Sobre o exercício: Copie o texto sobre o garimpo em Itaituba, começando nas palavras "Das 109 amostras" e terminando depois de "mercúrio considerado normal.". Na cópia, troque "neurologista" por "médico".

Trecho da página:

-- -- --

Foto: Marcelo Camargo/ Agência Brasil

No ano ado, o garimpo movimentou, oficialmente, R$ 3,5 bilhões no município paraense de Itaituba, segundo a Agência Nacional de Mineração (ANM). Em 2021, na metade do ano, as operações de garimpo já somavam mais de R$ 2,2 bilhões. Itaituba só perde para Paracatu (MG), base de operação da mineradora canadense Kinross.

Bilhões de lucros, mas um enorme prejuízo à natureza e aos povos indígenas. Toneladas de sedimentos que o garimpo despeja nas águas, junto com metais pesados, depois de derrubar árvores e cavar o solo da floresta com retroescavadeiras, estão fazendo estragos na natureza e na saúde dos indígenas.

Das 109 amostras de sangue dos indígenas, analisadas em um estudo comandado pelo neurologista Erik Jennings, apenas uma registrava nível de mercúrio considerado normal.

-- -- --

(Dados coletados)
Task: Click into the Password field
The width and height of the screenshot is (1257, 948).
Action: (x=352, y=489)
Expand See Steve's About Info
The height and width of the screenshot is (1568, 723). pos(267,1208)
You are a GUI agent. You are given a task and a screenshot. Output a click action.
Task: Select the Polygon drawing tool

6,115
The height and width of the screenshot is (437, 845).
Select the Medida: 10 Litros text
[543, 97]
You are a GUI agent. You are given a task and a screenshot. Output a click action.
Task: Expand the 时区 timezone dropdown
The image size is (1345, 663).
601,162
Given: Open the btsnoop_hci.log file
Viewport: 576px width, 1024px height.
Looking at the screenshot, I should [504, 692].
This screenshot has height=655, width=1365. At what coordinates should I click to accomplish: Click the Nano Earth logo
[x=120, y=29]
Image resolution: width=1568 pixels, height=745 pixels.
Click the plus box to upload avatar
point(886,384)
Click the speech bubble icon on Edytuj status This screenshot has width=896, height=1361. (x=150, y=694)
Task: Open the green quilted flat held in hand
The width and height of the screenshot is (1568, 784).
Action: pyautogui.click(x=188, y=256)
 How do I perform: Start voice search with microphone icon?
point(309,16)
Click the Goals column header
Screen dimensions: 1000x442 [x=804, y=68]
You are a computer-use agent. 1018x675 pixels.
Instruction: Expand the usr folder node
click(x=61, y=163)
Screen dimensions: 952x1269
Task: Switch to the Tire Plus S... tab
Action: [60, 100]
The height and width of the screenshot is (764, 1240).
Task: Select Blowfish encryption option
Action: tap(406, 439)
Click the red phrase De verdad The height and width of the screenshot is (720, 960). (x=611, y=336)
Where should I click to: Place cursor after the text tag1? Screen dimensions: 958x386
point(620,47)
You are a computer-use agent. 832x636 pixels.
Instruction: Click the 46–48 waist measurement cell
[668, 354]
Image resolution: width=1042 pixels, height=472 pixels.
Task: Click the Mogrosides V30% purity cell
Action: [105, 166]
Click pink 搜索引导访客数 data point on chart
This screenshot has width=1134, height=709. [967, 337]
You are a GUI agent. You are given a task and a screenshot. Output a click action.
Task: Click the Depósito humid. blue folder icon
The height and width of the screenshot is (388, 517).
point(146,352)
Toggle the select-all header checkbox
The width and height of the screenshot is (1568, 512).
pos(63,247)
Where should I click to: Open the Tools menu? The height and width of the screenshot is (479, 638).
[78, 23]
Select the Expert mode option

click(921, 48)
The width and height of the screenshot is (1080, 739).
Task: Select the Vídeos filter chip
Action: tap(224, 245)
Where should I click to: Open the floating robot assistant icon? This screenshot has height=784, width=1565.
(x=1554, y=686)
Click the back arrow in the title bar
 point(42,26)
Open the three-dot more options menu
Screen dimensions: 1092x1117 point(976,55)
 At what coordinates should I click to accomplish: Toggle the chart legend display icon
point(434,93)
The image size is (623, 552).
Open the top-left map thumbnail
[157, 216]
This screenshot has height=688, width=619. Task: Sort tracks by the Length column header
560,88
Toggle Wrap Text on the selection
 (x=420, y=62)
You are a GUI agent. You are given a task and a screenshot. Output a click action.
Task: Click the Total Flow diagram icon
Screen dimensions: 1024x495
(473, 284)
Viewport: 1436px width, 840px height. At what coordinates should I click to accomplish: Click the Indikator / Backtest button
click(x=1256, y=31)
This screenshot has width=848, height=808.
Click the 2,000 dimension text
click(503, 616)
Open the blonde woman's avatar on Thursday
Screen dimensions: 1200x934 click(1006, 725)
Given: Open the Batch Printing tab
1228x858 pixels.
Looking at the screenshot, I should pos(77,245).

-- -- --

Resultado esperado:
Das 109 amostras de sangue dos indígenas, analisadas em um estudo comandado pelo médico Erik Jennings, apenas uma registrava nível de mercúrio considerado normal.